Vic Citarella, Director of CPEA Ltd, draws on business leadership lessons to make some timely observations about integration in social care and health
Policy makers are convinced that integration of social care and health is a good thing, despite the weak evidence base. For example, a lot of hope is vested in the eventual success of the current drive to integrate through the effort of pioneers.
While there is something of an act of faith in all this, we all instinctively know there is something right for the customer in being more joined-up. In fact, some of us have been working at it for over 30 years! So maybe now is the time – austerity being the parent of innovation – we may actually see the system change.
But in what direction?
We all have different ideas of what integration looks like. And of course, it being a way of working, it is not an ‘end’ in its own right, but only ever a means to an end.
So, let’s turn our attention to describing what good integration looks like. Why? Because it appears that this is how we will be measured and what will ensure that a trickle of their own money keeps dripping in the direction of our customers.

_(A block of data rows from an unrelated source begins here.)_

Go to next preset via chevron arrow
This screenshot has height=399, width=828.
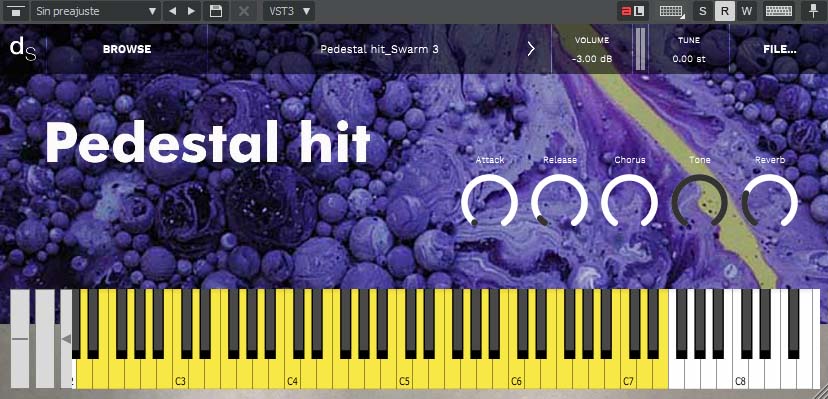click(x=531, y=49)
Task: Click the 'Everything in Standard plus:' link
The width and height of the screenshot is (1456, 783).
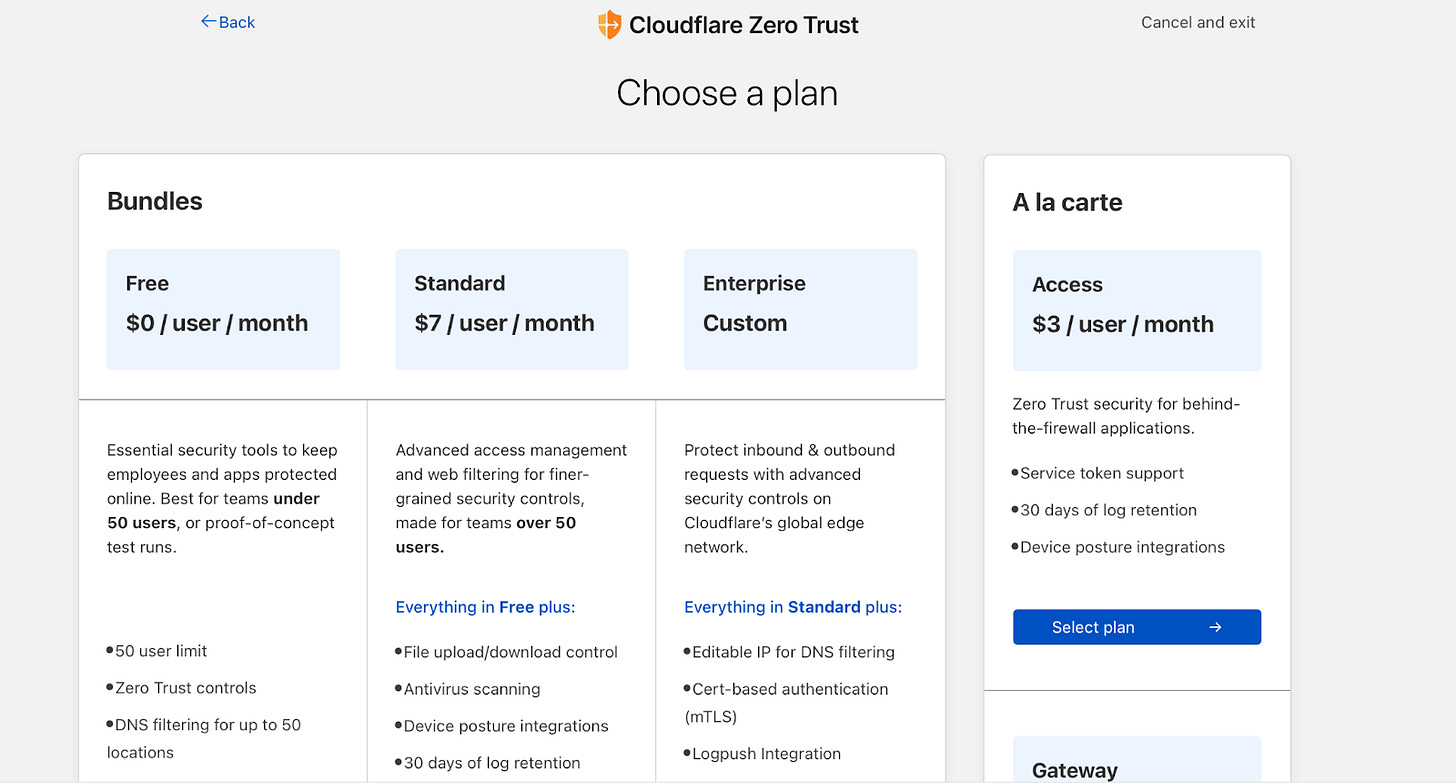Action: coord(792,607)
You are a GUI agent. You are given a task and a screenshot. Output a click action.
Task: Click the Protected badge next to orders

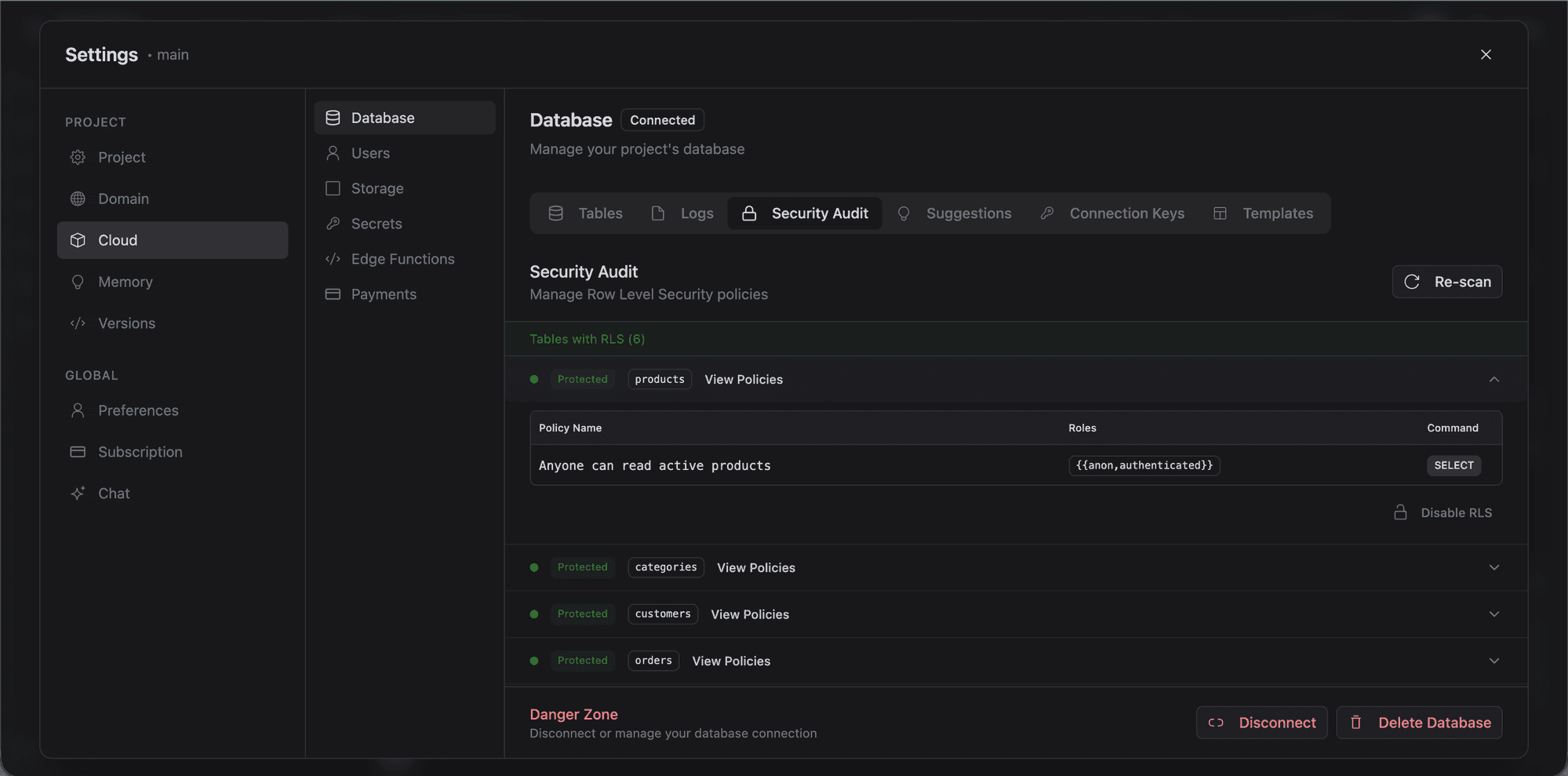582,661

In thinking about this, I have been taken with what the business sector has to say about merger and acquisition (or M&A as it is usually known). This is neither to suggest that this is something to aspire to or avoid – but rather to learn from. It is of note that in pure business M&A can be an end in itself, if it meets the primary purpose of making money, whereas in a public service it is always a means, as the purpose is service (usually).
With that explained, three recent observations:
First I heard Professor Jon Glasby speak at an ACCORD Group event in Birmingham recently. He had this warning about M&As in our sector, saying that they:
• Only partially achieve stated objectives
• Do not save money
• Reduce morale and productivity
• Struggle to reconcile ‘cultures’ and that this is a major cause of failure
• Stall development for at least 18 months
• Never achieve true ‘regime change’
Sobering agreed, but the professor went on to give an upbeat message about focusing on outcomes, with his suggestion that the best way to do this was by asking just three questions – where are we now, what do we want to achieve, and what do we need to?

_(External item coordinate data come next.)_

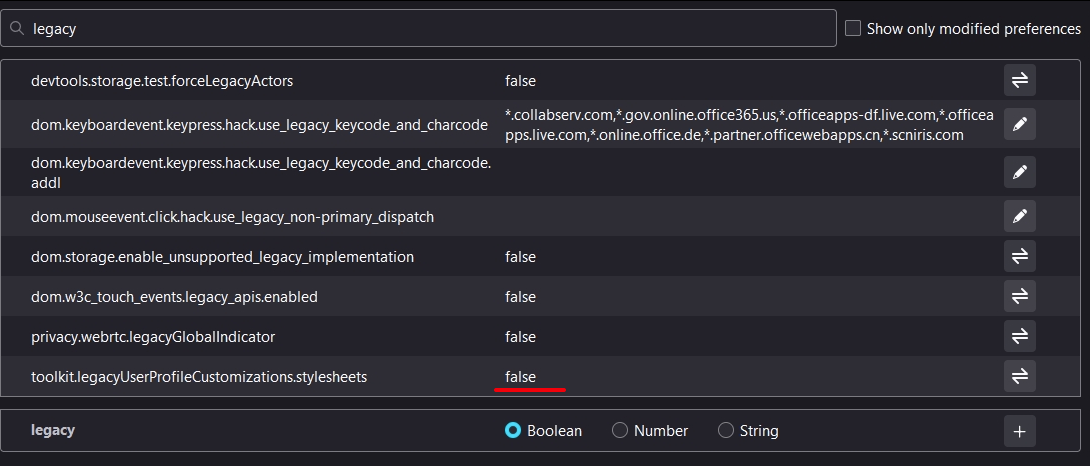This screenshot has height=466, width=1090.
Task: Select privacy.webrtc.legacyGlobalIndicator preference name
Action: 153,337
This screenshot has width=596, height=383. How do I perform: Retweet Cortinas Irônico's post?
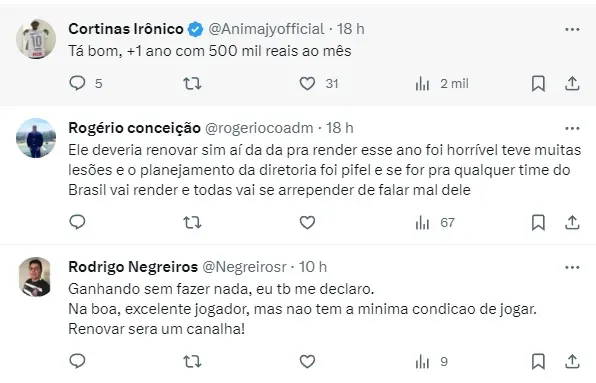coord(192,83)
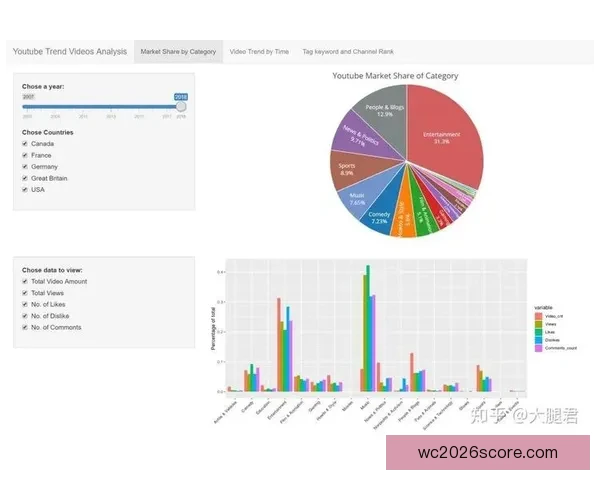Uncheck the Canada country checkbox

click(25, 144)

Second, an advert on the rear cover of the CASS Business School magazine In Business caught my eye. It said: People are the key to successful M&A, in bold to catch the eye. I read on and will quote what the advertiser had to say in full as it warrants our attention:
People are the key to any merger or acquisition. Without their commitment, energy and ideas, a deal won\’t succeed. We help our clients build and execute an integration approach that recognises the cultures of both organisations while creating the change necessary for the new organisation to flourish. Using proven change management and communication strategies, we work with our clients to manage the process from the pre-deal stage through integration.
What to make of that? Well what went through my mind, as a \’workforce\’ person, was to say spot on. I took the magazine, making an entry into Evernote to translate this into the language of social care (and health). Business Opportunity!
Third was this from The Texas CEO Magazine. Here Randy E. Pruett blogs about ‘Mastering Employee Communications and Commitment During M&A.’ This is worth a read on a number of levels – it states the obvious, it’s readable and nothing to do with social care and health, it’s timeless and relevant and it shamelessly re-uses some leadership classics:
1. Martin Luther King didn\’t say ‘I have a strategic plan’!
2. In truth, the only person who likes change is a wet baby
3. Three people who were at work on a construction site. All were doing the exact same job, but when each was asked about his or her job, the answers varied, rather tellingly. The first replied, “Breaking rocks.” The second said, “Earning a living.” The third answered, “Helping to build a cathedral.”
You just have to admire Randy packing all those and lots more goodies into one blog. Read it if you are thinking about integration.
The lesson from these three observations is that we must ask ourselves whether we are talking in a particular context about M&A or something else. If not then we must articulate quickly and together what we do mean by integration, as the default position is likely to be organisational change and we all know what that entails.
Meanwhile, there are pitfalls and prizes, that while they may not be researched well in social care and health in the UK – are familiar in other sectors and countries, and we can profit by paying attention to them.